== Segment start ==

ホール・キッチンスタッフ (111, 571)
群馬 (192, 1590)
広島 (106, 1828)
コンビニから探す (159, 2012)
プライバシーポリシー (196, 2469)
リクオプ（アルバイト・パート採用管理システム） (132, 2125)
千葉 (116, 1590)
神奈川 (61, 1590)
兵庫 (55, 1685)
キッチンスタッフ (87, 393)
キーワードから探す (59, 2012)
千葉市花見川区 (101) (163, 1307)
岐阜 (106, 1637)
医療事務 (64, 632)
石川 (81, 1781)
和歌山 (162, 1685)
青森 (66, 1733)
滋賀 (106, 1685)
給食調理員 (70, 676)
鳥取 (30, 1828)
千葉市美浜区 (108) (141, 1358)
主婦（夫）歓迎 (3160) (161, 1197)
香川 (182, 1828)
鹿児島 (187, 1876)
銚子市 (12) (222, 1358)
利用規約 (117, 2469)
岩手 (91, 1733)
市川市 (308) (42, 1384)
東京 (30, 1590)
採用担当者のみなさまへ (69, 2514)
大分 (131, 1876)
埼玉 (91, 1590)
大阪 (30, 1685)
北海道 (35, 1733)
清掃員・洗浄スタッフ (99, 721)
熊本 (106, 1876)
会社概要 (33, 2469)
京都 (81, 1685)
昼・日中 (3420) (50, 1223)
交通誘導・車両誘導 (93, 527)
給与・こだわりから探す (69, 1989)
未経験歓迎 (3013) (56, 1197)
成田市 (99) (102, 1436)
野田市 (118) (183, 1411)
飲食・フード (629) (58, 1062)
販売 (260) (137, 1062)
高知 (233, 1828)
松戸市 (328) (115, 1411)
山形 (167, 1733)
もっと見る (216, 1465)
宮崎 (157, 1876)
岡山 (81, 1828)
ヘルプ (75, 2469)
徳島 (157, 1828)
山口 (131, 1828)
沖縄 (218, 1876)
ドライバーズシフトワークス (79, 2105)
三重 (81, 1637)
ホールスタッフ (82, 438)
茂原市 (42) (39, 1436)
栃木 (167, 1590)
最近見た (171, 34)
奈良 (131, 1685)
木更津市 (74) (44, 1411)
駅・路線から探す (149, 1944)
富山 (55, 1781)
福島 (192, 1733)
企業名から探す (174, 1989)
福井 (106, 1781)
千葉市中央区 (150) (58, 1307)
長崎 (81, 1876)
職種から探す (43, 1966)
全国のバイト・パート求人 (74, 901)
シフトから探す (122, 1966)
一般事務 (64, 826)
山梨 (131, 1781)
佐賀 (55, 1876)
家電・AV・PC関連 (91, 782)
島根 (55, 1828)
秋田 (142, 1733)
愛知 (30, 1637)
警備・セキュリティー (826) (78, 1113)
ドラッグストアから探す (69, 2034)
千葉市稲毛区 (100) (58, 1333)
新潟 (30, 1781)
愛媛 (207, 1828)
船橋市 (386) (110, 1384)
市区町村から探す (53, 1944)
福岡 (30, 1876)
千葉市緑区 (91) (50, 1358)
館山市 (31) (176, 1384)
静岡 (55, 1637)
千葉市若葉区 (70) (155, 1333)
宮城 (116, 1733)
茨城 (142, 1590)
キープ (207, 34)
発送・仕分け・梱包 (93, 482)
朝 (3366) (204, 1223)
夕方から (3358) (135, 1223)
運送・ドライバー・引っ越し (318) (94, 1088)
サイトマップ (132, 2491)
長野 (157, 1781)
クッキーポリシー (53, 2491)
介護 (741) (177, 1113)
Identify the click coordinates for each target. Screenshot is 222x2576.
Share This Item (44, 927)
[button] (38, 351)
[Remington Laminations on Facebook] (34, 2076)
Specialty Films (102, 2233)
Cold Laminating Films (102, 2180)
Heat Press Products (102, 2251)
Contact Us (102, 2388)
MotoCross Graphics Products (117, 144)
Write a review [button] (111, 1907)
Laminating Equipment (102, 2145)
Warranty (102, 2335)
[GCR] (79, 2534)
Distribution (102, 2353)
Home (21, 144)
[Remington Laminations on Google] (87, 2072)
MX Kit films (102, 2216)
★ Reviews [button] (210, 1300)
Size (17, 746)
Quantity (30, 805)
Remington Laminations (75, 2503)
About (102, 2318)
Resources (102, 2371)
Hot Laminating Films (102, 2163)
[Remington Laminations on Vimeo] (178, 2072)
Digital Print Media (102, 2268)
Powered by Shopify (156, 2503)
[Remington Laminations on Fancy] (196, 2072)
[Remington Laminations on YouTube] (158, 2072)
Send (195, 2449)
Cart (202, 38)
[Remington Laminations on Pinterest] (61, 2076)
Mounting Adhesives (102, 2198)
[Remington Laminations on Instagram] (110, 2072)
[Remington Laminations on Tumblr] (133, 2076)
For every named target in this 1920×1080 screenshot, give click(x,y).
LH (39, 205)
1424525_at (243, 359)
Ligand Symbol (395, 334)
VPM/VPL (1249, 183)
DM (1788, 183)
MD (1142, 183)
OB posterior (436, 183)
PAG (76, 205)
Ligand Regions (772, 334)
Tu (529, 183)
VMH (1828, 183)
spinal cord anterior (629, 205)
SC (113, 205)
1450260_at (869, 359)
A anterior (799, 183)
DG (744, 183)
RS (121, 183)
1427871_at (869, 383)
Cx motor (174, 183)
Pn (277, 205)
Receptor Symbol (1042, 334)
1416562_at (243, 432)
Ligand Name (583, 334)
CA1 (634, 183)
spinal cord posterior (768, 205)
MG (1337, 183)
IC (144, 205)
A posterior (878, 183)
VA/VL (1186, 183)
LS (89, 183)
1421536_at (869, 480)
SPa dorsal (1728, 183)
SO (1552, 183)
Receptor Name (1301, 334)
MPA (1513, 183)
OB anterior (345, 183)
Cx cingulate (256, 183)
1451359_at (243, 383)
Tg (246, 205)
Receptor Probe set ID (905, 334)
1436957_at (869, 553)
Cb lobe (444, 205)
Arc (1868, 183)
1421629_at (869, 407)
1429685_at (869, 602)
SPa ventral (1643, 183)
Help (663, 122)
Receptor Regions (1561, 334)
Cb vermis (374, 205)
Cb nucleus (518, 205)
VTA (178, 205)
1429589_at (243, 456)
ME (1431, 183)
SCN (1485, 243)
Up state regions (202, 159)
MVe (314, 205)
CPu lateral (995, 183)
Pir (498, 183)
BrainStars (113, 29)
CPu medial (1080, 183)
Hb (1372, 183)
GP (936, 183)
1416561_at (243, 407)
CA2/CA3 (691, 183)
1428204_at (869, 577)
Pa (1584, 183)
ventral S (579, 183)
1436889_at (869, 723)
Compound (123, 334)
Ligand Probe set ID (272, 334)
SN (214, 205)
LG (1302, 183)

== Segment end ==

■ TASK REQUIREMENTS
All that belongs in your answer is the stretch of entries above from the line with "朝 (3366) (204, 1223)" through the line with "[GCR] (79, 2534)", printed exactly.

■ THE COMPLETED TASK
朝 (3366) (204, 1223)
夕方から (3358) (135, 1223)
運送・ドライバー・引っ越し (318) (94, 1088)
サイトマップ (132, 2491)
長野 (157, 1781)
クッキーポリシー (53, 2491)
介護 (741) (177, 1113)
Identify the click coordinates for each target. Screenshot is 222x2576.
Share This Item (44, 927)
[button] (38, 351)
[Remington Laminations on Facebook] (34, 2076)
Specialty Films (102, 2233)
Cold Laminating Films (102, 2180)
Heat Press Products (102, 2251)
Contact Us (102, 2388)
MotoCross Graphics Products (117, 144)
Write a review [button] (111, 1907)
Laminating Equipment (102, 2145)
Warranty (102, 2335)
[GCR] (79, 2534)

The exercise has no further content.